The Stately Home Murder!
/Our book today is a delectable 1969 whodunit called The Stately Home Murder (a distinct improvement on its original title The True Steel) by our old friend Kinn Hamilton McIntosh, better known to mystery aficionados as Catherine Aird. The book has all the beloved trappings of her other fictional outings: it takes place in the mythical county of Calleshire, it features a baker’s dozen quintessentially British signatures of the previous century, from hedgerows and dotty aunts to the Stately Home of the book’s title, and of course most central of all, it stars that unflappable lawman, Detective Inspector C. D. Sloan and his loyal but dimwitted assistant, Detective Constable Crosby.
The Stately Home in question this time around is Ornum House, open to the public every Wednesday, Saturday, and Sunday (and bank holidays) from April to October, much to the grumbling chagrin of its current master, the thirteenth Earl of Ornum, who views the crowds walking around his grounds (designed by the legendary Capability Brown hundreds of years ago) with their picnic lunches and their guidebooks as just so many interlopers, although as usual in an Aird mystery, the genial narration offers inconspicuous judgements of its own:
The public, though, seemed to have got the idea of Capability’s pleasances. They were positively full of people taking conscious pleasure from walking in them, enjoying their alternating sun and shade and the smooth grass underfoot, and, every now and then, exclaiming at an unexpected vista carefully prepared by that master craftsman for them to exclaim at.
The House comes to the attention of Scotland Yard when – in a masterly opening gimmick worthy of Agatha Christie at her most shameless – a corpse is found inside one of the old suits of armor on display in one of the galleries (as commemorated on the cover of the old Bantam paperback, the – you’ll pardon the term – killer ‘hook’ is the lifting of the armor’s visor to reveal the dead man’s eyes staring sightlessly right at you). Soon enough, Sloan and Crosby are driving up the long entranceway to Ornum and having one of their droll exchanges – at Crosby’s expense, of course:
The gates were painted black, with the finer points etched out in gold leaf. If the state of a man’s gate was any guide to the man – and in Sloan’s working experience it was – the Earl of Ornum maintained a high standard. Surmounting the pillars were two stone spheres, and crouching on top of the spheres was a pair of gryphons.
Constable Crosby regarded them critically. “They’re funny-looking birds, aren’t they? Can’t say I’ve ever seen anything like that flying around.”
“I’m glad to hear it, Constable. They don’t exist.”
Crosby glanced up over his shoulder at the solid stone. “I see, sir.”
“A myth,” amplified Sloan. “Like unicorns.”
“Yes, sir.” Crosby slid the care between the gryphons and lowered his speed to a self-conscious fifteen miles an hour in deference to a notice which said just that.
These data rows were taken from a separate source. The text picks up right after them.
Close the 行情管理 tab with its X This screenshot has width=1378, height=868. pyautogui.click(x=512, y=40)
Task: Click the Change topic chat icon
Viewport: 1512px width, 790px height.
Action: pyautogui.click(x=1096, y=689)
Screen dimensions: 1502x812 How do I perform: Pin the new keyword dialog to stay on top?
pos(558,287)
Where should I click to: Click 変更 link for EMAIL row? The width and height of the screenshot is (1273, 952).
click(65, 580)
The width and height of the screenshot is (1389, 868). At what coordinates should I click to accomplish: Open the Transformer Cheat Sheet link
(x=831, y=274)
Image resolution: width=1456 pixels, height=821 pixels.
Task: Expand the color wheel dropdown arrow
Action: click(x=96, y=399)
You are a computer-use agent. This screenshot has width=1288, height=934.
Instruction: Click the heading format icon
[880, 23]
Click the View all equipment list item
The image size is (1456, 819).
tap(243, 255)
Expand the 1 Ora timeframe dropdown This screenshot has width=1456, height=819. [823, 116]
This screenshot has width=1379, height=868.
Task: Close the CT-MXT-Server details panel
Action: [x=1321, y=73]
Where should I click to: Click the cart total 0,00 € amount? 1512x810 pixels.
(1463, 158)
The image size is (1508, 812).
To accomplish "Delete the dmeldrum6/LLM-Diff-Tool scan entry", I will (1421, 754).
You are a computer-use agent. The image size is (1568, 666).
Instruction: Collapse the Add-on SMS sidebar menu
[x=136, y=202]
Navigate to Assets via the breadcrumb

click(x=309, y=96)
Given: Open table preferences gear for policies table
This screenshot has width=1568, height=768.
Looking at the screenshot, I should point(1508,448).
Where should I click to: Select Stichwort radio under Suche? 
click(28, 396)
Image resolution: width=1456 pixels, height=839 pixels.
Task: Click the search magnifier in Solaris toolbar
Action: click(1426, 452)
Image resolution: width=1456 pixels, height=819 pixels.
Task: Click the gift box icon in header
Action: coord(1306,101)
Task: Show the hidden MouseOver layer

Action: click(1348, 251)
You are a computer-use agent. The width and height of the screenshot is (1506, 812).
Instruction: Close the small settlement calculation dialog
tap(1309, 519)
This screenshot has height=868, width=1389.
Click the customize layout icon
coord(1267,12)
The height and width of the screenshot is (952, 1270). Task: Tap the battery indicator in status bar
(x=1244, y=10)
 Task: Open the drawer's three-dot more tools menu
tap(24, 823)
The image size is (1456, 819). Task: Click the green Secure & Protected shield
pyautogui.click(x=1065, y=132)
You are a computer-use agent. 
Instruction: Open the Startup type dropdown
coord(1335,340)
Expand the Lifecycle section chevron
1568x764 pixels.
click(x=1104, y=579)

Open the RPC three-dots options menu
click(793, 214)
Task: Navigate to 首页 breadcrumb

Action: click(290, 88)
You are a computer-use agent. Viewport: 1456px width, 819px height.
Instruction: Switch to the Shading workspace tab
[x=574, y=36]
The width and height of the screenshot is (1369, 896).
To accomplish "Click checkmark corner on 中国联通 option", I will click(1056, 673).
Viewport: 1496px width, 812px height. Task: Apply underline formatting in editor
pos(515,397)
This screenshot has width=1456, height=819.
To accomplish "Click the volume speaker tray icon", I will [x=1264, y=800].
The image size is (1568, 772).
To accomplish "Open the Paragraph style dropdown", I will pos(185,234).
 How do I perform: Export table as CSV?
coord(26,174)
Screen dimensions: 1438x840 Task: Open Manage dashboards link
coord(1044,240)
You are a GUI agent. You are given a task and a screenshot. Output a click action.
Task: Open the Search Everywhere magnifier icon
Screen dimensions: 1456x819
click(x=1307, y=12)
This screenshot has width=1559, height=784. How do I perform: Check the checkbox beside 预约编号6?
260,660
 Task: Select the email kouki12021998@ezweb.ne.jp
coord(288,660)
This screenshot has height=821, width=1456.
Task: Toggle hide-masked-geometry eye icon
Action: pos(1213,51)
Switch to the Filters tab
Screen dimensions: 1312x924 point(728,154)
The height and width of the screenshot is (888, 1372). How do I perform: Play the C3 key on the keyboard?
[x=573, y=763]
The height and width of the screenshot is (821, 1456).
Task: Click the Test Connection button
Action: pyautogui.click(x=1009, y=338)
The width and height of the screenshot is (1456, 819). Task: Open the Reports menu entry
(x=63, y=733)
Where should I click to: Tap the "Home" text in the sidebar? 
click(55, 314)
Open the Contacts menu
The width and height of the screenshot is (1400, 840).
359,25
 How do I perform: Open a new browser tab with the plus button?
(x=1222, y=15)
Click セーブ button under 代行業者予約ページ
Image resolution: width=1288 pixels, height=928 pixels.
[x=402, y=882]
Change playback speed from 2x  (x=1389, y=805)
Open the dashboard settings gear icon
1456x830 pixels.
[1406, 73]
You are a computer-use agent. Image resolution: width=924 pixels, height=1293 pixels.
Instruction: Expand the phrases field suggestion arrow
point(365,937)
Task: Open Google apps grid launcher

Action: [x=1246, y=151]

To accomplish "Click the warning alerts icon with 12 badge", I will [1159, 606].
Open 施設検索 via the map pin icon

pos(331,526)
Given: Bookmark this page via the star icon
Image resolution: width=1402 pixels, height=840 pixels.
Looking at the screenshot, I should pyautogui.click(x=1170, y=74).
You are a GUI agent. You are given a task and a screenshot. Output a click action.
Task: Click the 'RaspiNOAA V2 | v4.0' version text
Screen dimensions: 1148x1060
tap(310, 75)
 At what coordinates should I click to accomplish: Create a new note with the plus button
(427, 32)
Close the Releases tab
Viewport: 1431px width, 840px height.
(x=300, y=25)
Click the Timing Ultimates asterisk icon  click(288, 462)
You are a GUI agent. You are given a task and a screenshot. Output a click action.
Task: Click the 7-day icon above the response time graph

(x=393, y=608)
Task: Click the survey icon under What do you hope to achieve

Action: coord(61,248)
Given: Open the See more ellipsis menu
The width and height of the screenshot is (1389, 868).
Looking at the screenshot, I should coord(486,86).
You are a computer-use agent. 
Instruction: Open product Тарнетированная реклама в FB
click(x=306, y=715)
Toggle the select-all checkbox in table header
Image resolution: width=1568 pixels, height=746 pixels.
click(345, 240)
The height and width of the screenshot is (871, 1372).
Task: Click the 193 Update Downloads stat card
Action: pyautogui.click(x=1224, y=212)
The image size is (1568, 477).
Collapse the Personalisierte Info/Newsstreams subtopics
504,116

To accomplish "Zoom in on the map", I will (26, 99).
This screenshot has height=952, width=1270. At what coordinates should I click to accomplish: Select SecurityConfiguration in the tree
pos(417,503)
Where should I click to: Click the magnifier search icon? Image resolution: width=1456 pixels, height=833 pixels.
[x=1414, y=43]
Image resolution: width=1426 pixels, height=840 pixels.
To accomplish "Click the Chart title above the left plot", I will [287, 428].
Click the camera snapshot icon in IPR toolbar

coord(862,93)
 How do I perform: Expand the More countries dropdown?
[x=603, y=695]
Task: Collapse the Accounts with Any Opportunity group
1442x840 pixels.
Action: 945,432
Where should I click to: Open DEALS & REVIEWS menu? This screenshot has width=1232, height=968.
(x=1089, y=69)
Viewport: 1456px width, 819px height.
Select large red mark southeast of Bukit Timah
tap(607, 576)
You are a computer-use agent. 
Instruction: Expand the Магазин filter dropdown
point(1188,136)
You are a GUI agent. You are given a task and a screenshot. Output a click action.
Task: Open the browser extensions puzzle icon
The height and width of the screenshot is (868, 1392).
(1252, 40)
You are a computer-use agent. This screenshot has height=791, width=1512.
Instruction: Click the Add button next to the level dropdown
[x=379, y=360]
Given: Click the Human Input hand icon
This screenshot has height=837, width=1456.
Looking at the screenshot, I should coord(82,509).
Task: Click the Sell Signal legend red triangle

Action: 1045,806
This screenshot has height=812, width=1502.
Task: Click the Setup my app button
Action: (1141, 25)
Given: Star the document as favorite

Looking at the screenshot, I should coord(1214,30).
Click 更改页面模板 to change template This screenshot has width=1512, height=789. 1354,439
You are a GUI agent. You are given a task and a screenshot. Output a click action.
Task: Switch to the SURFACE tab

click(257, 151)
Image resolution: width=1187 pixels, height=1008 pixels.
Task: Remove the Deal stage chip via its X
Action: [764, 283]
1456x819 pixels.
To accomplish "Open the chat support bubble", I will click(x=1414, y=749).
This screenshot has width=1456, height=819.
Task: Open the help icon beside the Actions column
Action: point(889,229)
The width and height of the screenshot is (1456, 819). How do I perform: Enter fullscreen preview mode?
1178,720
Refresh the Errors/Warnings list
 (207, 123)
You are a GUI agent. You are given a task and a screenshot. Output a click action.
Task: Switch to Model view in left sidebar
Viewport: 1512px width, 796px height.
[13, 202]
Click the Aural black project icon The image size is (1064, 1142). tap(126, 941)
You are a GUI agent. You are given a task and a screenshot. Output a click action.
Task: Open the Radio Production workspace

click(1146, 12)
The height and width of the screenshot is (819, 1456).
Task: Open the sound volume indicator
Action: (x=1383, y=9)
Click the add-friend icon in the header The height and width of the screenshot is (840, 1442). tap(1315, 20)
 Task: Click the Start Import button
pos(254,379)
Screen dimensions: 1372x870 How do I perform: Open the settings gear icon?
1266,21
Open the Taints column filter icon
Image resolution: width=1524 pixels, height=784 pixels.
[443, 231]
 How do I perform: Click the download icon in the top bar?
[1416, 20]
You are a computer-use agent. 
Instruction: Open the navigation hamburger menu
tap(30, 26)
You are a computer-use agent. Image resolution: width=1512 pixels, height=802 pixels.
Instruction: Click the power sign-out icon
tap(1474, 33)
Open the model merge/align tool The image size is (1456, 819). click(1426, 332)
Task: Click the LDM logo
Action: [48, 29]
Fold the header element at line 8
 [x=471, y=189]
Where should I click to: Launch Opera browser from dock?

Then he cleared his throat. “The house, sir. I can’t see it.”
“Stately Homes aren’t meant to be seen from the road, Constable. That’s the whole idea. Carry on.”
The dead man turns out to be Mr. Osbourne Meredith, librarian to the thirteenth Earl, and the initial shock of his discovery is over when Sloan approaches the armor himself:
Sloan lifted the visor very very carefully … Inside was the face of a man verging on the elderly and more than a little dead. Inspector Sloan touched his cheek though he knew there was no need. It was quite cold.
There follows the usual quietly exquisite Aird murder appraratus, complete with false leads, red herrings, and plenty of wry asides from Sloan, who sees all, misses nothing, and is generally worth ten ordinary Detective Inspectors, a proper and imperturbable sleuth of a type most contemporary mystery authors seem reluctant to put before their readers (perhaps for fear of boring them? But then, isn’t the reading demographic for murder mysteries skewed well into geriatric brackets?). Re-reading The Stately Home Murder for the sixth time is every bit as enjoyable as reading it for the first time, I’m happy to report. And I’m equally happy to repeat: this is an author very much worth your time! Let me know if you’d like me to mail you some of her wonderful books.